Fox News reported that Sens. Rick Scott and Marco Rubio of Florida, Lindsey Graham of South Carolina, Cynthia Lummis of Wyoming, Mike Lee of Utah, Ted Cruz of Texas, Ron Johnson of Wisconsin, and Josh Hawley of Missouri have all called for waiting to vote on the matter until after Georgia’s runoff election takes place December 6.

That race could give Republican Herschel Walker the opportunity to weigh in on the matter if he wins. A Walker victory would preserve the Senate’s current 50-50 split (which favors Democrats as they also hold the White House); a loss would give Democrats a 51-seat majority.

Cruz went much further, declaring that the “rage Americans are feeling across this country, the rage that I’m feeling, there are almost no words to describe it, because this opportunity was screwed up. It was screwed up badly, and the people that are gonna pay the price are the American people.”

McConnell’s Senate Leadership Fund (SLF) super PAC pulled funding for ads supporting Arizona Republican candidate Blake Masters, Cruz noted, “because Masters said he would vote against Mitch McConnell. Mitch would rather be leader than have a Republican majority. If there’s a Republican who can win who’s not going to support Mitch, the truth of the matter, is he rather the Democrat win.

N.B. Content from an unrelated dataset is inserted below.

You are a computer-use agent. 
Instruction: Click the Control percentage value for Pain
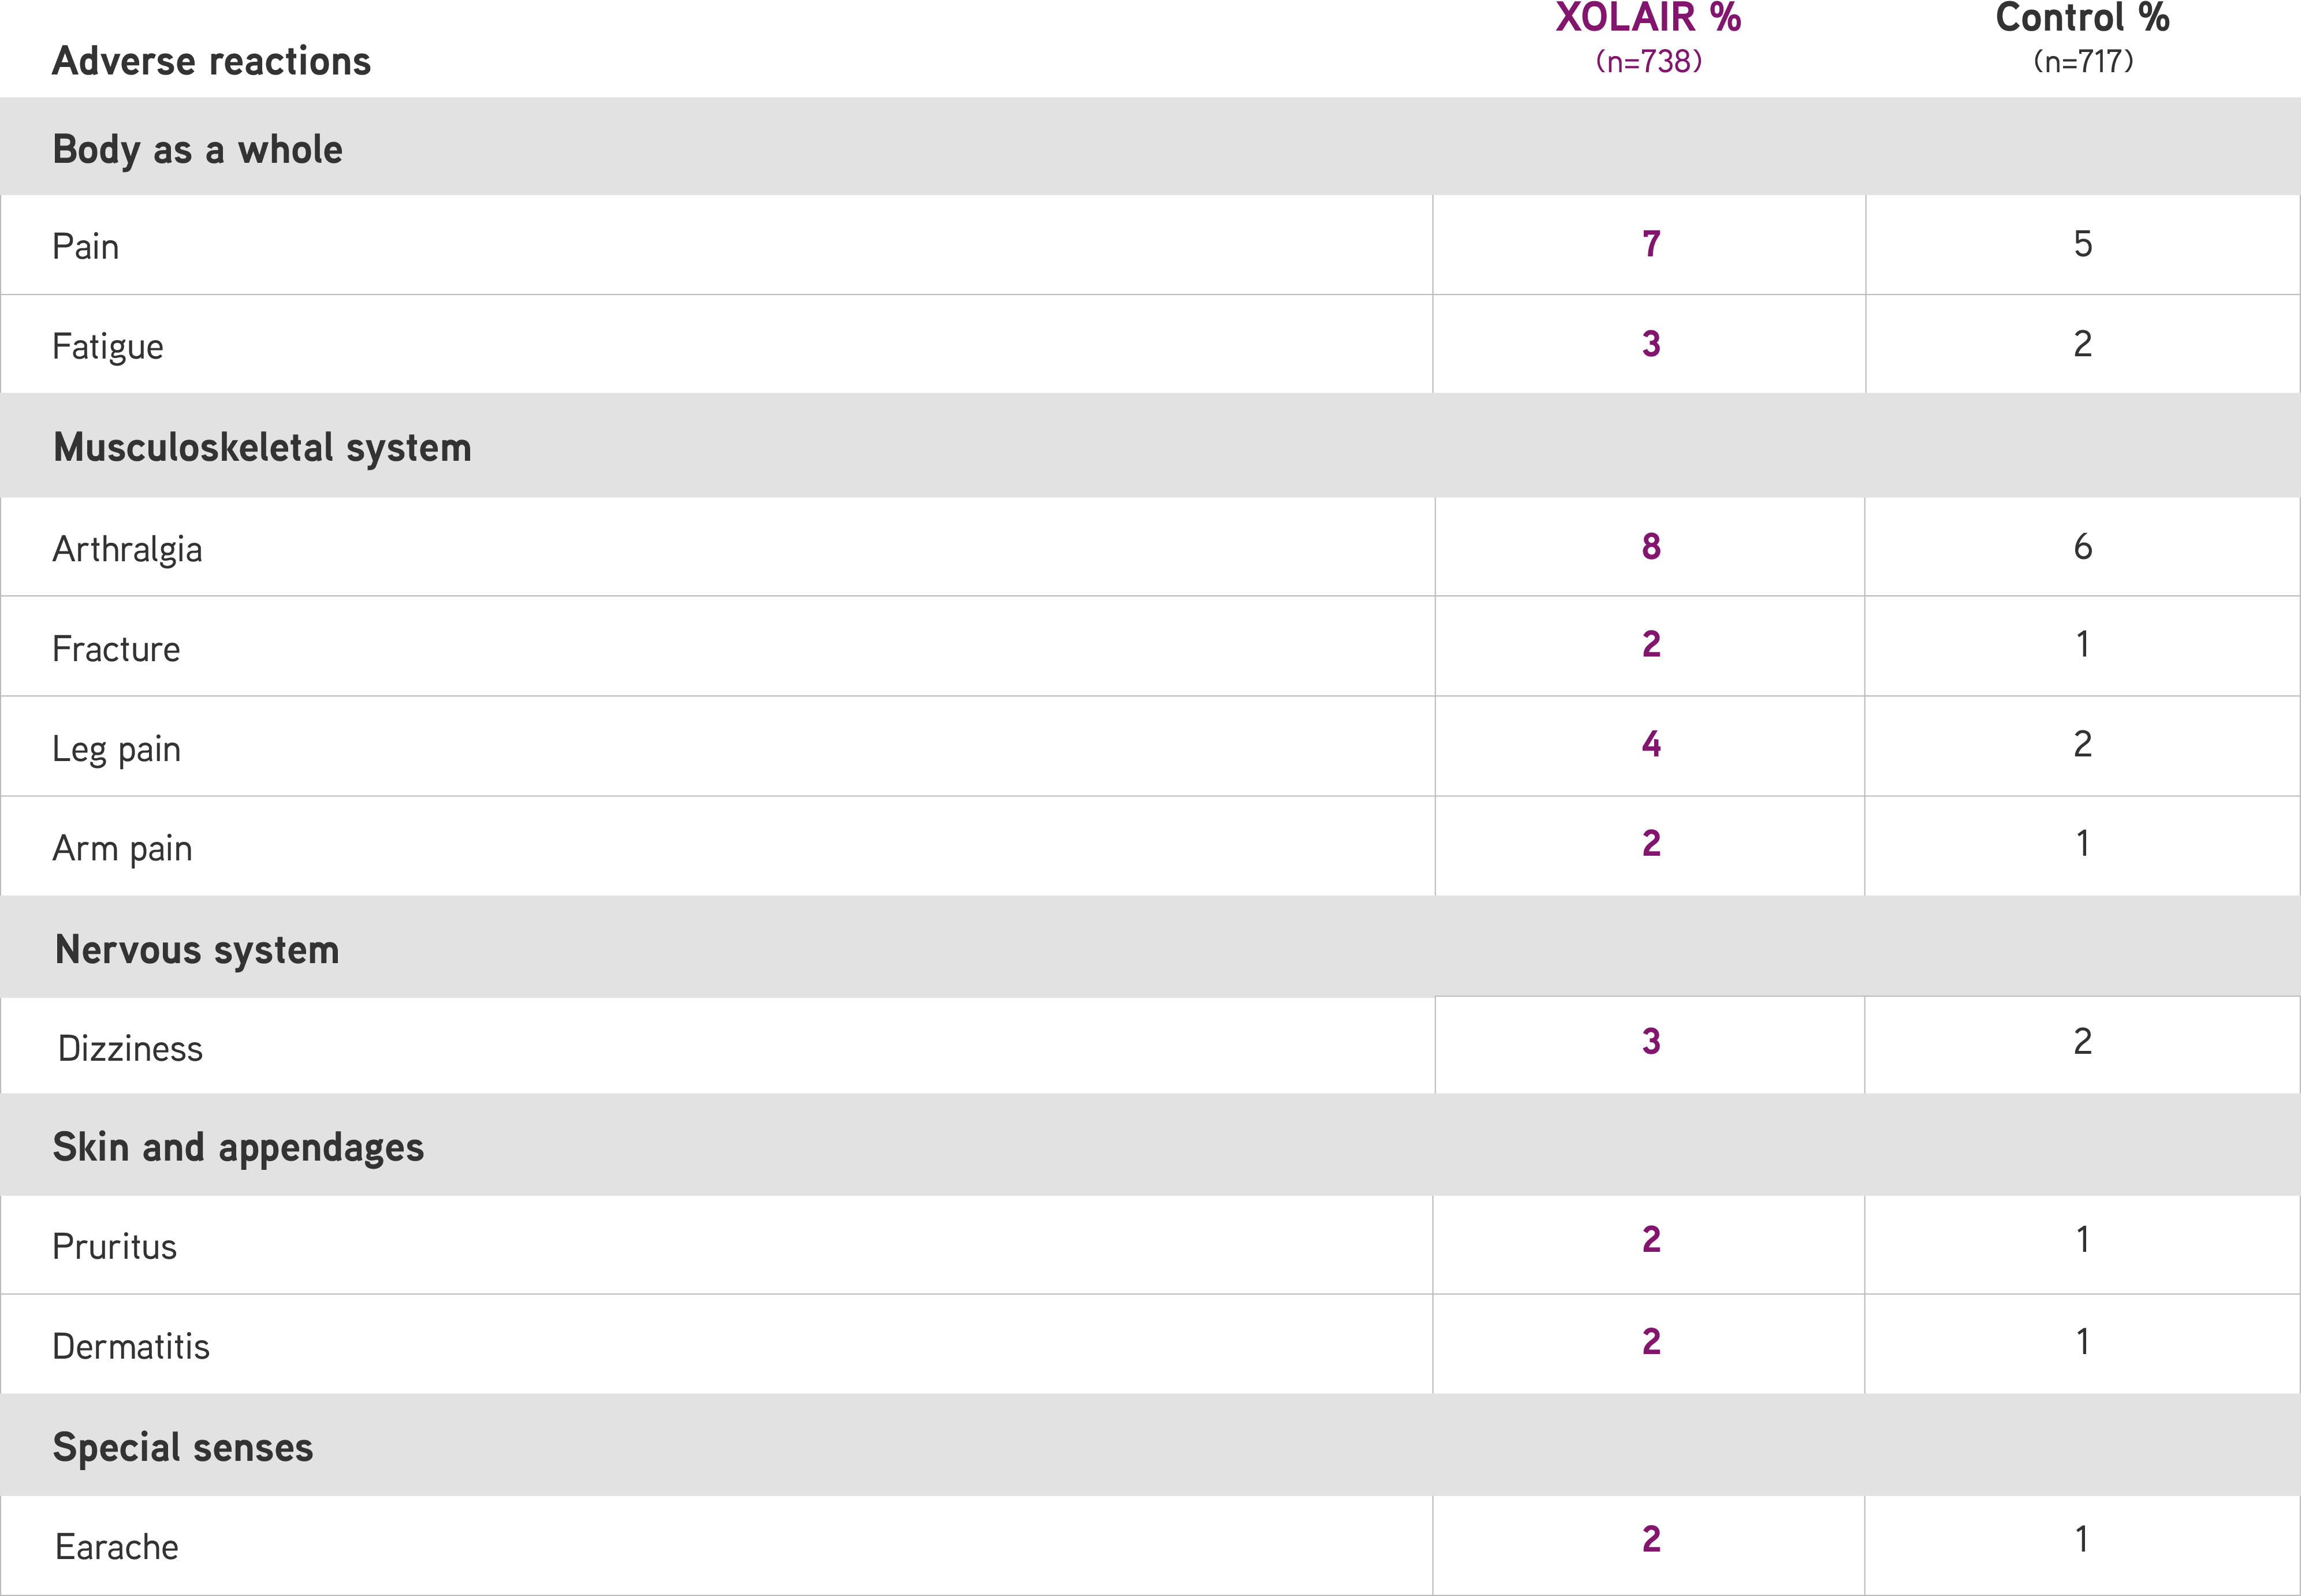point(2082,245)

“Everybody bears some of the blame,” the Texas conservative added, but it would be “insane if we re-elect the same leadership two days from now.”

Fox also reported that 59 conservative activists – including Conservative Political Action Conference chair Matt Schlapp, FreedomWorks president Adam Brandon, Heritage Foundation president Kevin Roberts, former Sen. Jim DeMint, Club for Growth president David McIntosh, former Trump administration Office of Management & Budget Director Russell Vought, former Rep. Steve King, Ginni Thomas, former Trump attorney Jenna Ellis, and Conservative Action Project Chairman J. Kenneth Blackwell – signed an open letter arguing for a delay.

“The Republican Party needs leaders who will confidently and skillfully present a persuasive coherent vision of who we are, what we stand for, and what we will do,” they said. “Many current elections are still undecided. There should be no rushed leadership elections. Conservative Members of the House and Senate have called for the leadership elections to be delayed. We strongly urge both Houses of Congress to postpone the formal Leadership elections until after the December 6 runoff in Georgia and all election results are fully decided.”

Despite such discontent, Republican leadership elections remain scheduled for November 15 in the House and Nov. 16 in the Senate. Sens. Bill Cassidy of Louisiana and Tom Cotton of Arkansas say they support McConnell, whom 81% of registered voters view unfavorably, according to Civiqs.

For months, many on both sides predicted a “red wave” of discontent with the Biden administration would sweep Republicans into strong majorities of both chambers of Congress; instead, the GOP barely secured a narrow majority in the House of Representatives and Democrats kept their thin hold on the Senate.

Many possible factors have been identified as potentially contributing to Republicans’ underperformance, with competing factions of the conservative movement currently holding fierce online debates as to which are most to blame.

Among them are McConnell’s aforementioned lack of financial support for certain candidates; former President Donald Trump redirecting midterm donations to his own organization instead of midterm candidates and his elevation of questionable candidates in Republican primaries; Democrats themselves funding weaker GOP candidates in GOP primaries; potential election fraud and Democrats’ effective harvesting of early votes and mail ballots; establishment Republicans failing to offer a compelling contrast to Democrats over the last two years; and the long-term results of left-wing bias in media and education.